BRX Pro Tip: Managing Change
Stone Payton: [00:00:00] Welcome back to BRX Pro Tips. Lee Kantor and Stone Payton here with you. Lee, in our rules as studio partners, in our rules as client host, we do manage change. But let’s talk a little bit about managing change from a selling perspective, from a hosting perspective. Let’s just talk about the roles, and responsibilities, and the mindset associated with managing change effectively.
Lee Kantor: [00:00:27] Right. I guess I don’t know if this speaks more to our selling style or change management managing style. But for me, I always find when you’re asking someone to have a mental shift like it is when they’re working with us, because a lot of people have bought ads, or they bought some side of marketing before, and they’ve usually had to work hard in prospecting and selling. And our method doesn’t require a lot of that. And that’s a mental shift for a lot of people to really kind of grasp, but this doesn’t have to be a hard sell to ask someone to be a guest on a show. Like you don’t have to work super hard to do that. You just have to make it available to them and let them know what’s available and educate them that it’s available. Not, “Please, baby, please. Be a guest on my show.”

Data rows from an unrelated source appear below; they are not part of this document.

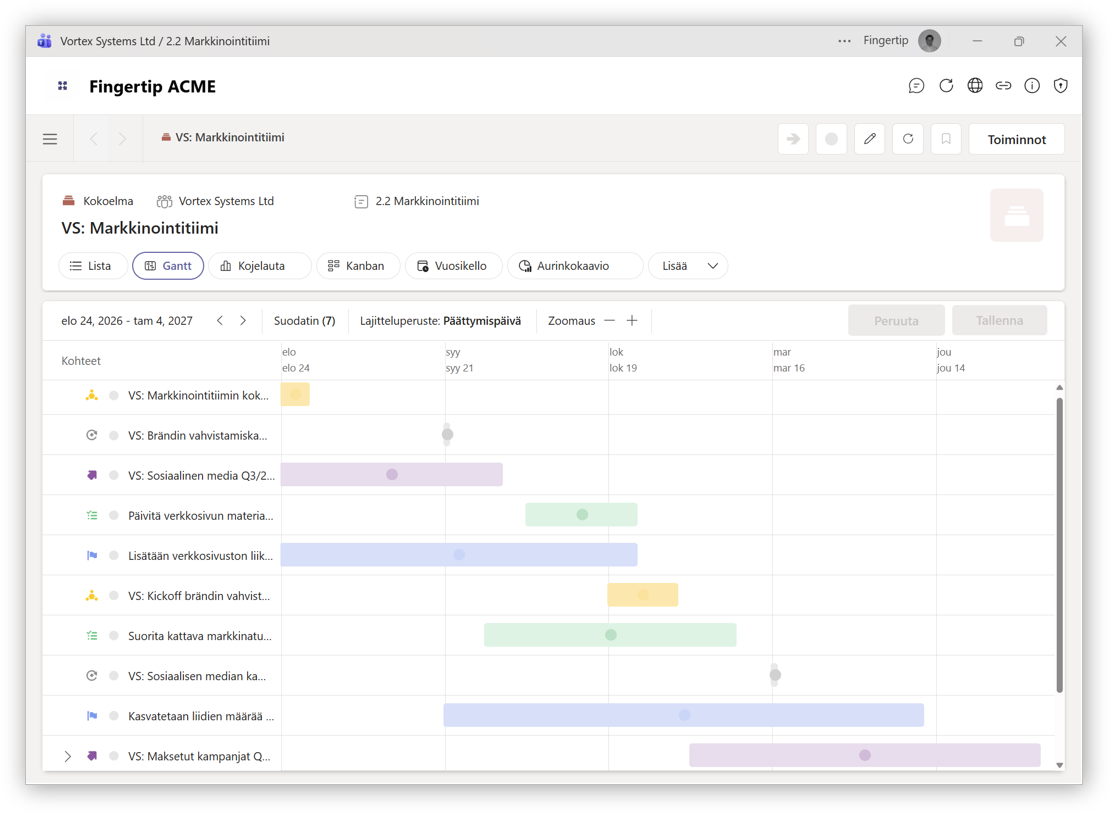Click the globe language icon
Image resolution: width=1112 pixels, height=814 pixels.
975,86
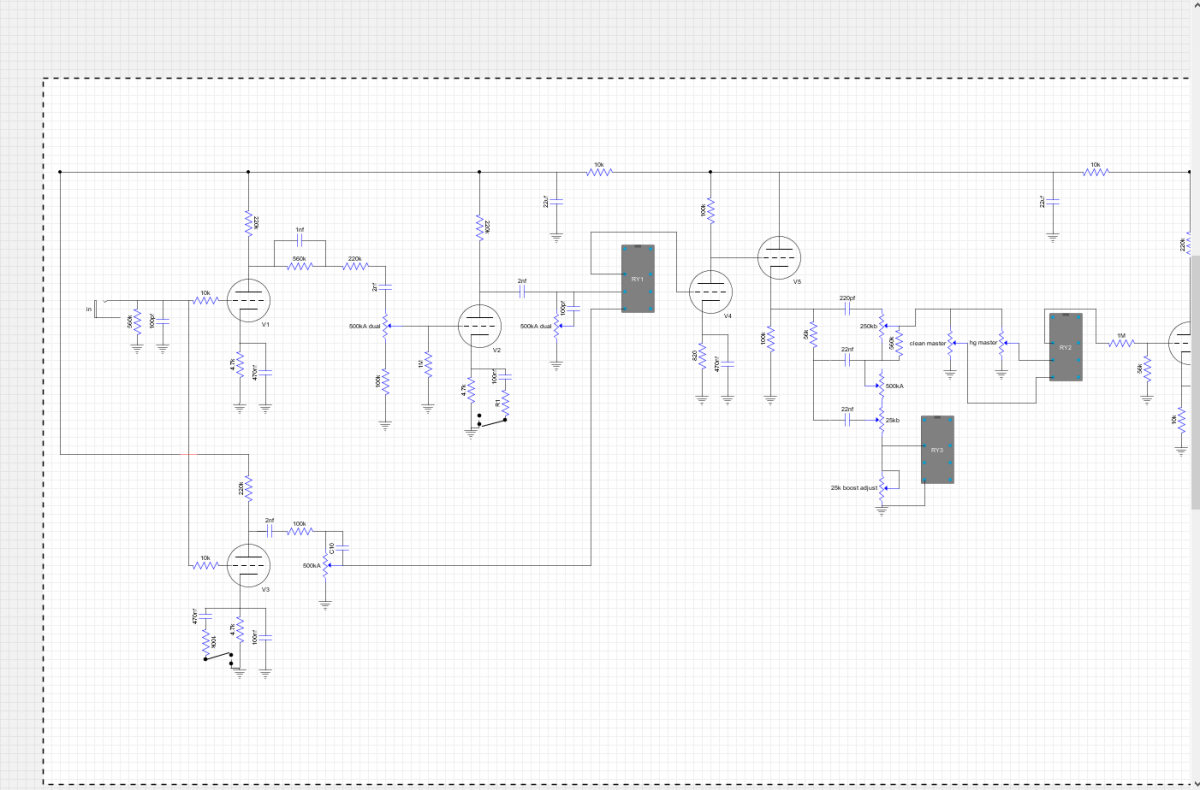1200x790 pixels.
Task: Click the RY2 relay component
Action: point(1065,347)
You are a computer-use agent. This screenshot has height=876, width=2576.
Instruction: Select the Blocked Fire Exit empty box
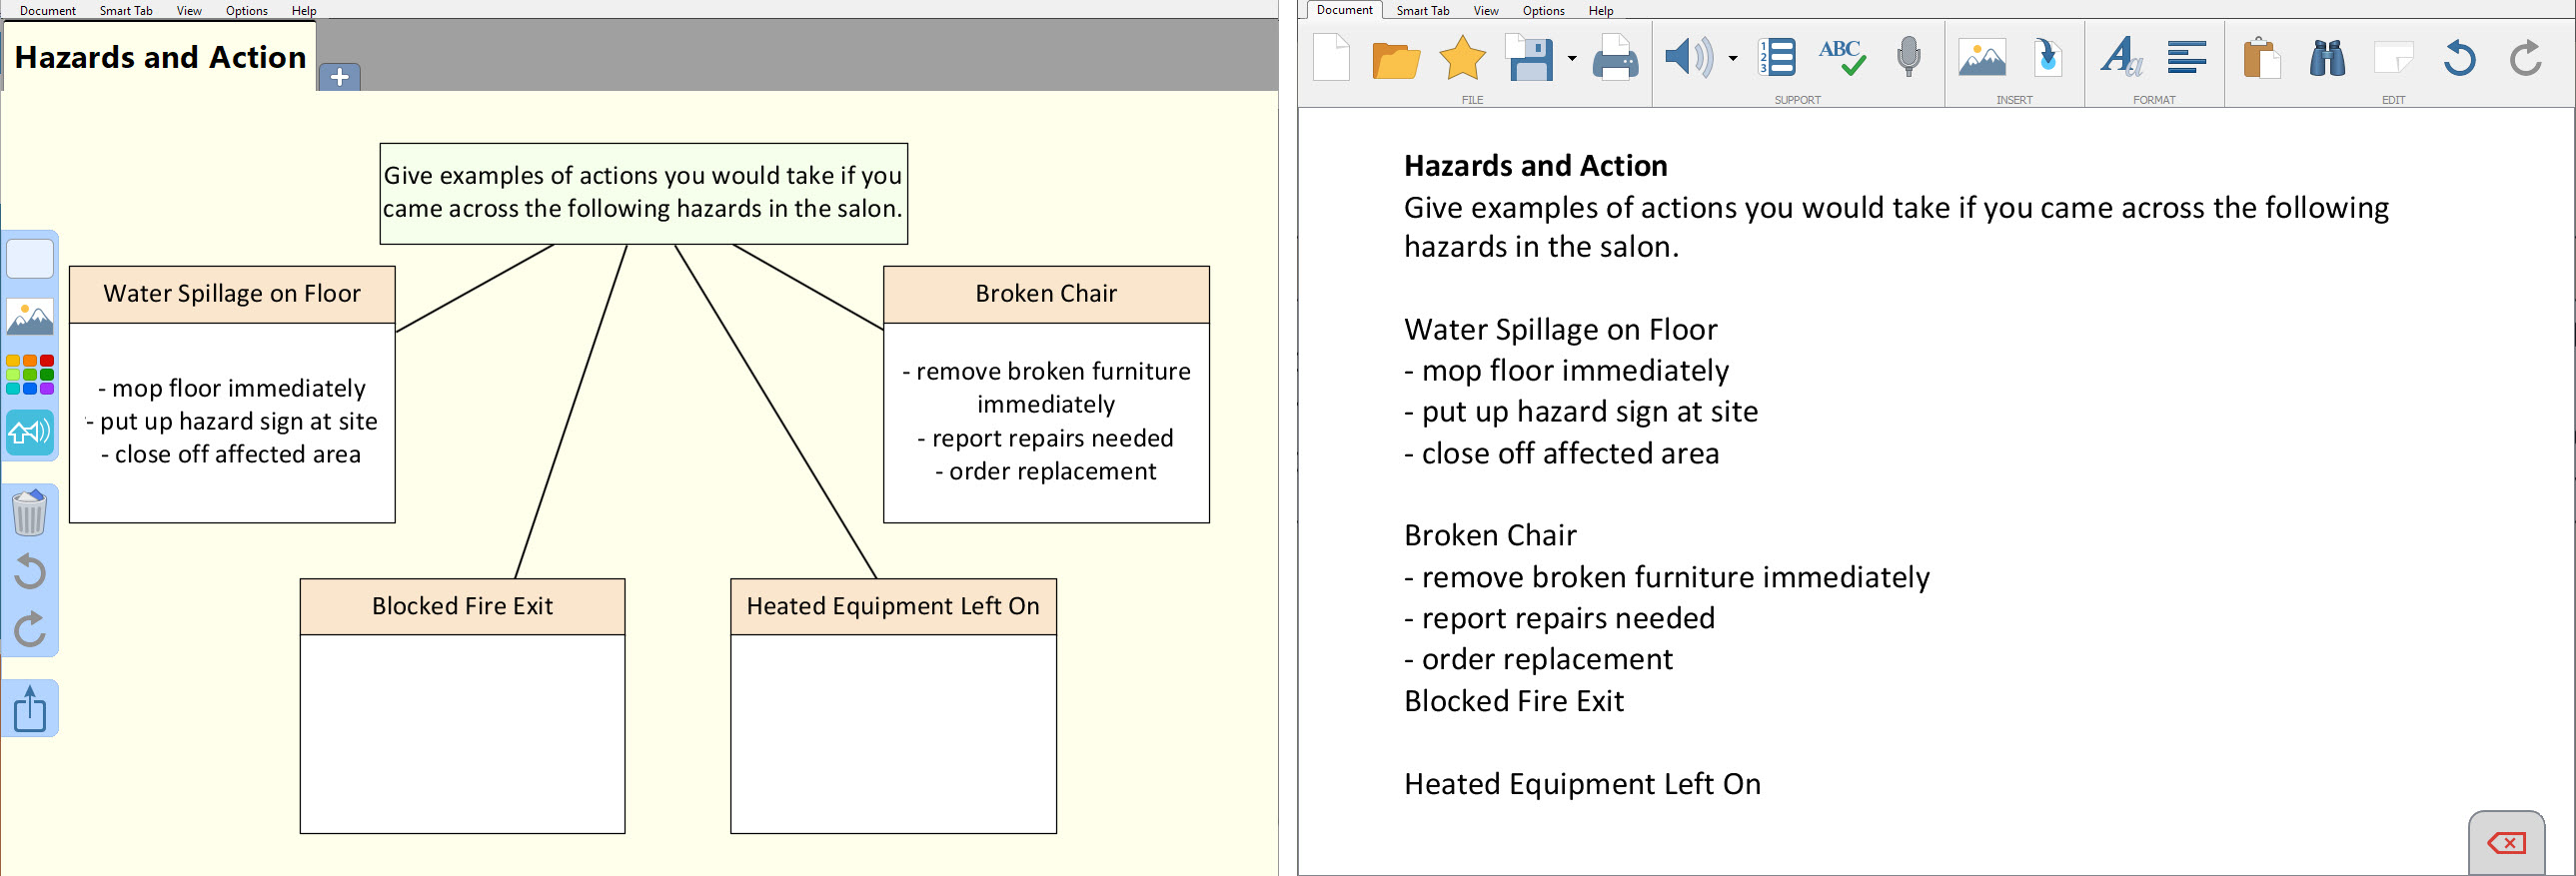[x=462, y=733]
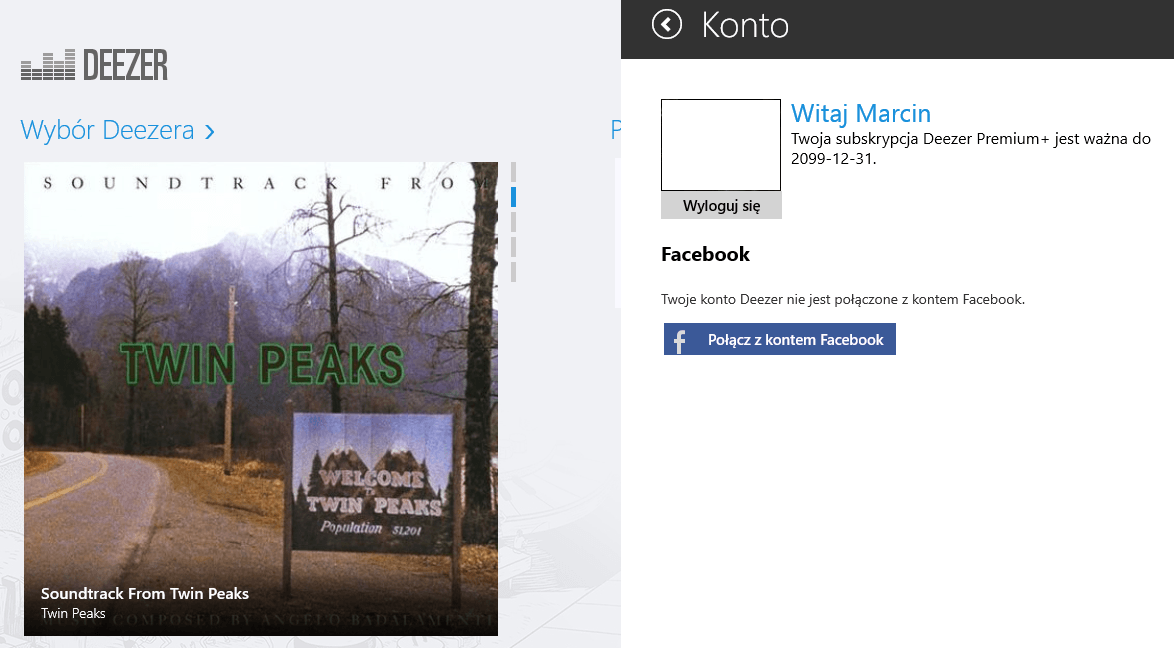Select the fifth slide indicator bar

click(x=514, y=272)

Lee Kantor: [00:01:21] And we’ve found that in order to make that change, they don’t have to be the hard salesperson maybe they’ve had to be historically. And it’s got to really kind of work with them and educate them in baby steps that adding all the reasons why it would be great to be a show, or how many listeners the show has, or all this information about why, why, why this show is great for them isn’t really necessary. It’s easier just to remove barriers, relieve pressure, reduce friction, lower hurdles and get them to act that way, and you’ll get more guests, and your client will be more successful. But Stone, you’re the change management guru. So, you tell me how this fits into change management.
Stone Payton: [00:02:11] Well, it’s interesting to me that you used the word removing barriers. I did back when I had something much closer to a real job, I worked for a high-end, premium-fee change management consulting firm, the last of three such firms that I worked with. And in every case, one of their primary strategies for planning and executing even large scale transformational change was all about reducing the friction and shrinking the timeline by educating people, and removing barriers, and equipping them to remove barriers. The last thing that they wanted you to do that they would recommend that you would do is try to “sell the change.”
Stone Payton: [00:02:52] And so, it’s interesting. You didn’t have to have all that education or an ankle in the business to arrive at the same point. I think you’ve hit it spot on. It’s all about removing barriers, educating, removing the friction and just kind of naturally letting it unfold. Almost creating that environment, the opportunity for what I call mutual self-discovery. And maybe there’s a little more guiding and nurturing going on on the edges than a prospective client or an existing client realizes, but you’re still kind of letting them find their own way with a little expert guidance from yourself.